I was tuckered out. I had just flown back from the NAFCU annual conference, and was at baggage claim, waiting for the fine folks at Southwest Airlines to hoist my suitcase onto that magical carousel so that it could snake its way toward me. It had been a quick trip for me; I had just flown out the day before. But even though it was a quick trip, by the time I was standing in the baggage claim area, I was super tired. And you know that little bit of crankiness and/or impatience that you sometimes feel when you’re waiting for your bag to appear on the carousel? Yeah, I had that. (I’m only human, right?)

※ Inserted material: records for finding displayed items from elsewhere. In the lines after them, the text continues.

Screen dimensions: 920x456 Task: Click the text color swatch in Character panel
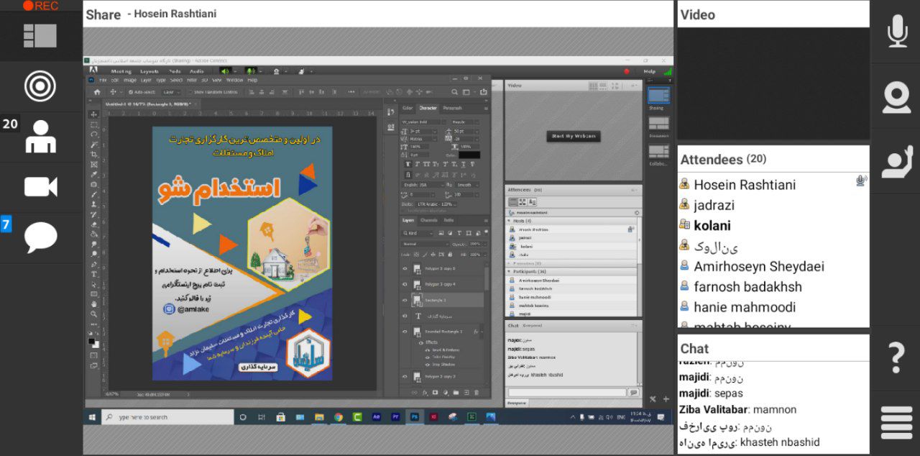click(469, 155)
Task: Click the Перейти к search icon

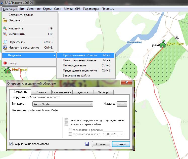Action: click(x=5, y=42)
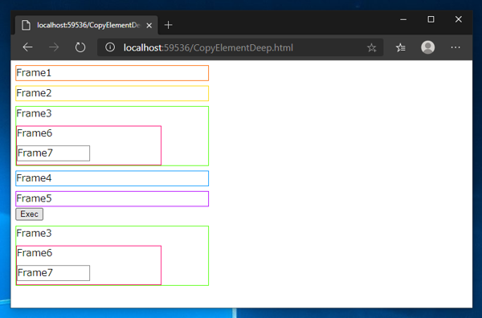
Task: Click the yellow Frame2 box
Action: pyautogui.click(x=112, y=93)
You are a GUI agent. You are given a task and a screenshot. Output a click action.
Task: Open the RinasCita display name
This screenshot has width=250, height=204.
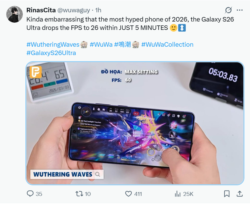41,10
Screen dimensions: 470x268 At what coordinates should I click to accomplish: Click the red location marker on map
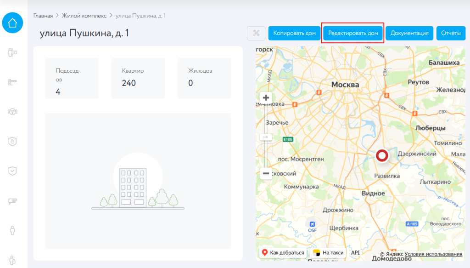pos(382,156)
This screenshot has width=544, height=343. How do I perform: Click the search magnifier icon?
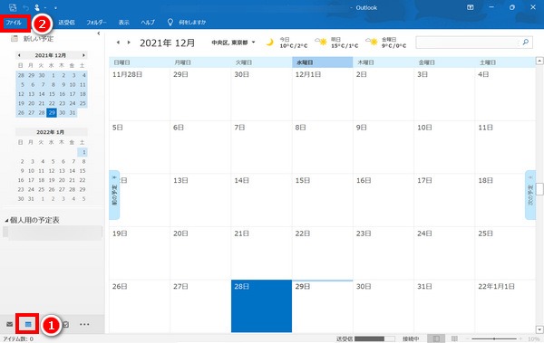coord(526,43)
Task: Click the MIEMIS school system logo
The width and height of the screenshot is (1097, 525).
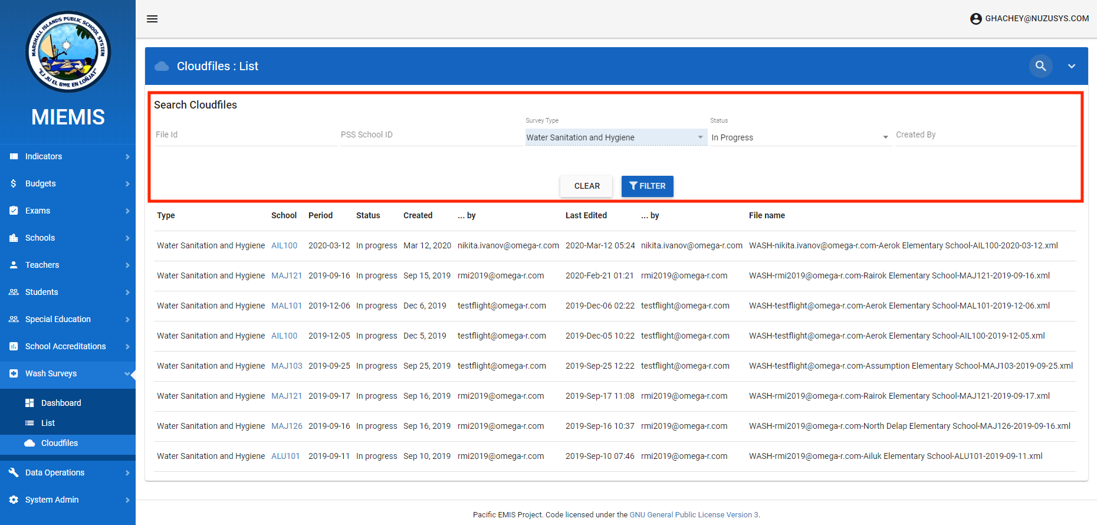Action: coord(68,52)
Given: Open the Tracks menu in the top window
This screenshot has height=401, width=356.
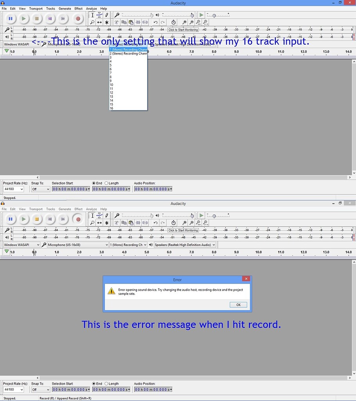Looking at the screenshot, I should tap(50, 9).
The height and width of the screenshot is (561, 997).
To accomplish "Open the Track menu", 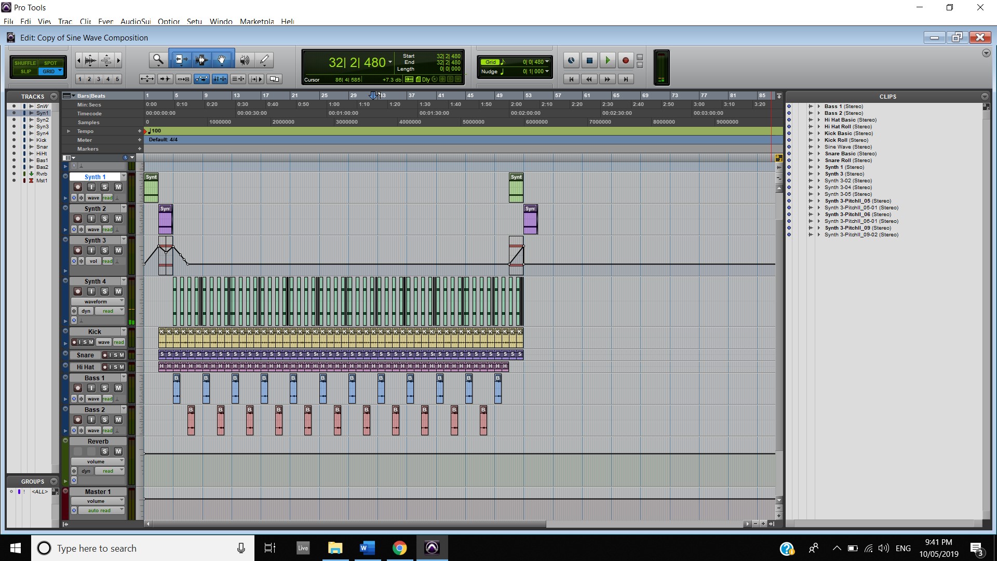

As you know, waiting for luggage can be an interesting thing. There are at least a couple different types of people, whom I’ve labeled according to the strategies they take. There are Crowders and Lurkers. Lurkers are the folks who sort of stand back while the Crowders scramble for position in the front. They’re content to wait their turn, confident that their luggage won’t turn into a pumpkin if it’s not immediately snatched off the carousel on the first pass.

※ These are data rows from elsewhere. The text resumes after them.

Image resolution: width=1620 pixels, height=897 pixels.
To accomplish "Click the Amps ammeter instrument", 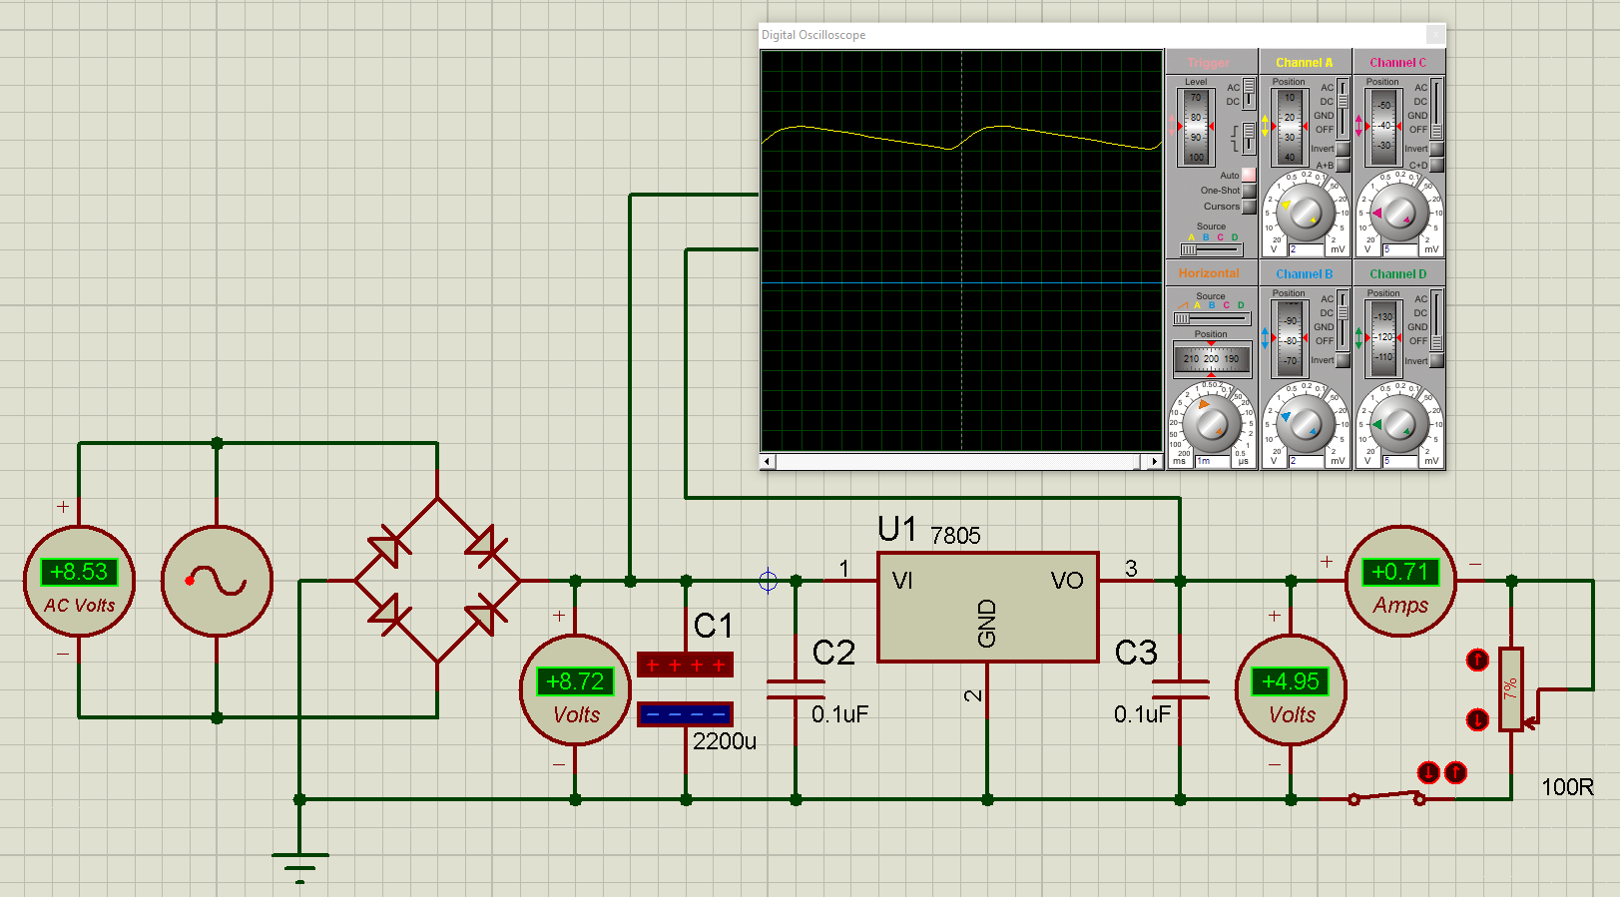I will pos(1400,581).
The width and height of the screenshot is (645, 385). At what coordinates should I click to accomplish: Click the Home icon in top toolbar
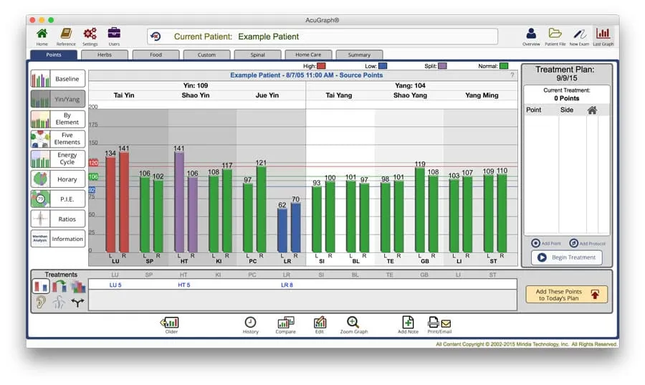(42, 35)
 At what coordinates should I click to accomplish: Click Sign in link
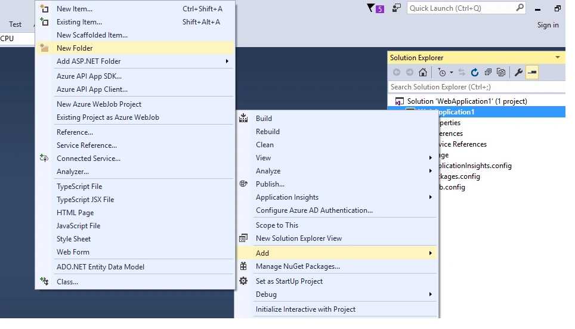point(548,25)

Crowders are the ones who finnagle their way right to the edge of the carousel, nudging fatigued travelers to the side and mumbling a weak “excuse me” on their way. Crowders have to be right next to the carousel, as if they only have one shot to get that luggage before it passes by into oblivion after one trip around. Crowders are annoying creatures, wearing their impatience on their sleeves and thinly veiled frowns on their faces.
And this day, I was one of ’em.
After nudging aside a small child and elbowing an elderly lady so I could get to the front (I kid, I kid), I stood strategically at one end of the carousel. From this vantage point I could see all the luggage as it lumbered down toward me. I was sure I wouldn’t miss my bag this way, and my crowding technique would pay off. Lurkers were suckers.
But there’s this curious thing that happens sometimes in baggage claim areas. As the bags slowly make their way around their predetermined course, almost inevitably a moment arises wherein someone can’t quite hoist their bag from the carousel. Then the strangest thing happens, and it appears to happen almost instinctively.
While I stood a fair distance down the carousel from her, an elderly woman (no, not the one I didn’t elbow) reached toward the carousel to claim her two-ton, floral-printed suitcase. For all I know, there could have been a small adult in that suitcase; but I digress.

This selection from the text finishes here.